Shima, kakak ipar Ana yang mendengar pembicaraan itu terlihat mendekat. Menepuk pundak adik suaminya itu sambil mengusap perutnya yang membuncit. "Udahlah Bu, Ana pasti sudah tahu yang baik untuk masa depannya."

"Kamu bisa bilang gitu karena suami kamu mapan Ma, orangtua kamu pasti tenang anaknya menikah dengan pria seperti Aditya. Tapi, lihat Ana! Pacaran sama vokalis band, Ibu 'kan tahu berapa bayaran dia."

Ana memilih diam dan bergegas masuk ke dalam kamarnya. Gadis itu melempar tasnya, memeluk gulingnya dan memejamkan mata.

"Nah ... Lihat 'kan kelakuannya, belum ngebalas apa-apa ke orangtua aja udah berani!"

Hati Ana semakin sakit, terlintas dalam pikirannya bahwa mungkin dia bukanlah anak kandung ayah dan ibunya. Perlakuan yang dia dapat sangat jauh berbeda dengan Aditya sang kakak.

"Kalau kamu masih berhubungan sama Arga, Ibu sama ayah akan menolak lamarannya mentah-mentah, kecuali dia membawa uang satu koper kemari."

Ana mencurukkan wajahnya ke bantal.
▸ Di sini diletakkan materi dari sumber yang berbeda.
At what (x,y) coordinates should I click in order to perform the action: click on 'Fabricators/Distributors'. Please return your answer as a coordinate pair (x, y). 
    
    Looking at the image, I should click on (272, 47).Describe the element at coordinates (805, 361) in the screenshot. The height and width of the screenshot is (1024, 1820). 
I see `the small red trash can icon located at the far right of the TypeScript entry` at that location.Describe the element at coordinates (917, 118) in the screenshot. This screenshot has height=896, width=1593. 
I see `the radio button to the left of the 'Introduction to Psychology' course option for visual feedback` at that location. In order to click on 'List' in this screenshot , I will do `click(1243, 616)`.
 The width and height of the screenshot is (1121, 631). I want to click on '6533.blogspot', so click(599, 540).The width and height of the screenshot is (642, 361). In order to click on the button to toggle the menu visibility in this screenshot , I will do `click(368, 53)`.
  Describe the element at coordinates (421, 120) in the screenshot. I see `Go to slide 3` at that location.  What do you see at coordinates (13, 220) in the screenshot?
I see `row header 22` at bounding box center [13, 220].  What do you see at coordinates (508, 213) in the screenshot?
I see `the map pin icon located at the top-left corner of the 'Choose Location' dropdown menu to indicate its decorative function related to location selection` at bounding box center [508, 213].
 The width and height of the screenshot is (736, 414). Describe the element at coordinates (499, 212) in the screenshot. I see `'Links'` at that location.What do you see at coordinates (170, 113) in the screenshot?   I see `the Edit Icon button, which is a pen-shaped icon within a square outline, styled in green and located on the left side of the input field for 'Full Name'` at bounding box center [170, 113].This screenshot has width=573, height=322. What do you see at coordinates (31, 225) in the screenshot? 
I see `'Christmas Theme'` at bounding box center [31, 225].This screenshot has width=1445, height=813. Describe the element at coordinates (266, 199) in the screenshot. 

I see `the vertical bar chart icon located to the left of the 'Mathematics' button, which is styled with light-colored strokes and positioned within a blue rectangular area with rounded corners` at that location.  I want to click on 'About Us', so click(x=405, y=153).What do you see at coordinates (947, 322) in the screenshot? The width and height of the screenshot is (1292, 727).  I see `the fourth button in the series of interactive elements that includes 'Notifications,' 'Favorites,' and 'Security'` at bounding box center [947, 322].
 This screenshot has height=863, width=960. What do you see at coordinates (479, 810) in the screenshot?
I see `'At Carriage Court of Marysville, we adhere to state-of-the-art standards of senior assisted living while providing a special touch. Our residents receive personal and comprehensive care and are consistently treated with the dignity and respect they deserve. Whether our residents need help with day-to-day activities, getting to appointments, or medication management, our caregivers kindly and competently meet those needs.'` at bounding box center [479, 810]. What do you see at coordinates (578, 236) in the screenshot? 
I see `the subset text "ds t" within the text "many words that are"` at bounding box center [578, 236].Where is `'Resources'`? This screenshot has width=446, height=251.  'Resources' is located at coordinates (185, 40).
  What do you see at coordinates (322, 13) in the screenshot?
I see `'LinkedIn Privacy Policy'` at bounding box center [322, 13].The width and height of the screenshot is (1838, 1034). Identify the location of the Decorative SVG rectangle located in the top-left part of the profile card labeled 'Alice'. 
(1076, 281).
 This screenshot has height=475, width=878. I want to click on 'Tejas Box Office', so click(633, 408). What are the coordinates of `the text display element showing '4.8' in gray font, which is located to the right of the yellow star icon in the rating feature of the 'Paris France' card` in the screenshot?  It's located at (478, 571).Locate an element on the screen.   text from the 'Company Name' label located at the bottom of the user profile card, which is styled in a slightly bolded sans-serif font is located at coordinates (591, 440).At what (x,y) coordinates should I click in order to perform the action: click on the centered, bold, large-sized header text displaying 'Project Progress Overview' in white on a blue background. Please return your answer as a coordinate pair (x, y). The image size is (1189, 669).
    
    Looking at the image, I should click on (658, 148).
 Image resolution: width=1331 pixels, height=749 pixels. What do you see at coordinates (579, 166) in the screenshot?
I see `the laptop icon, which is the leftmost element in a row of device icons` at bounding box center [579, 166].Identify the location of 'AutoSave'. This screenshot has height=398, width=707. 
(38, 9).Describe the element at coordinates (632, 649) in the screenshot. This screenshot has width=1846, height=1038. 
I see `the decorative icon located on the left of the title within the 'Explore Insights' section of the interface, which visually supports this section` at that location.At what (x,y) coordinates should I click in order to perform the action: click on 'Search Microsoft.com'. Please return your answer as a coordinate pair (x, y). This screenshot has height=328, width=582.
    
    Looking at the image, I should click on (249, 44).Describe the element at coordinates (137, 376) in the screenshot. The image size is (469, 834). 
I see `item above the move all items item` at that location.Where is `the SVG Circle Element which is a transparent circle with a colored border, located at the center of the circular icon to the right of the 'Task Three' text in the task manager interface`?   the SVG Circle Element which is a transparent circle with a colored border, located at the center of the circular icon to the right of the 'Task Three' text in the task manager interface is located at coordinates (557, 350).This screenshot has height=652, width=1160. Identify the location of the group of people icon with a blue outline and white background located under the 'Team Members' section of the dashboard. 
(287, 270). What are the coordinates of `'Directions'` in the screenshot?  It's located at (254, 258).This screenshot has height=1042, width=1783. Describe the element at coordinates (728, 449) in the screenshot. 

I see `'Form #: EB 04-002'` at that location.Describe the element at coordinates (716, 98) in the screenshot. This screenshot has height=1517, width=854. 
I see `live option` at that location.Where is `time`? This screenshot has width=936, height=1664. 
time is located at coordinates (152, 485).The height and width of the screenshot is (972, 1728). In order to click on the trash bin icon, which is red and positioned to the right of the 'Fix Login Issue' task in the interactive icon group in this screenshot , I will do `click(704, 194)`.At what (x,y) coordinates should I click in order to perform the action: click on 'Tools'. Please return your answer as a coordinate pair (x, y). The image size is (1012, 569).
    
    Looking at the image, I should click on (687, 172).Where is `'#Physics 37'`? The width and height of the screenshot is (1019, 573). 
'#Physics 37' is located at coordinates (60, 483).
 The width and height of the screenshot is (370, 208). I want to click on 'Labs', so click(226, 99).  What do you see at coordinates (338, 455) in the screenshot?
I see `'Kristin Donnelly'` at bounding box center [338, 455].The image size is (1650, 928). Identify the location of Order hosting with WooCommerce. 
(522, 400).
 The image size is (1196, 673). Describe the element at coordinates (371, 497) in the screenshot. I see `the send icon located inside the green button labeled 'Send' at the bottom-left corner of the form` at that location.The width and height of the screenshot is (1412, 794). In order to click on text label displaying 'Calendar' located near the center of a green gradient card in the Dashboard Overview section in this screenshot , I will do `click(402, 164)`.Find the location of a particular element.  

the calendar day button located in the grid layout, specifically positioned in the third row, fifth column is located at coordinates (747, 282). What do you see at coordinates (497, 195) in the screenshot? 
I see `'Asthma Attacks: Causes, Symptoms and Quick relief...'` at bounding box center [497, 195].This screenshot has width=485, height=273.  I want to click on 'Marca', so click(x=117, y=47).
Ia tak menyangka bahwa materi sepertinya lebih penting untuk ibunya ketimbang kebahagiaannya. Gadis itu mengingat permintaannya ke Arga beberapa saat yang lalu.

"Ga, Ayo kita pergi! Ke tempat di mana tidak ada orang yang bisa menemukan keberadaan kita."

"Hem ... kamu berbicara seperti ini karena sedang kesal, besok saat rasa kesalmu hilang aku yakin kamu akan melupakannya."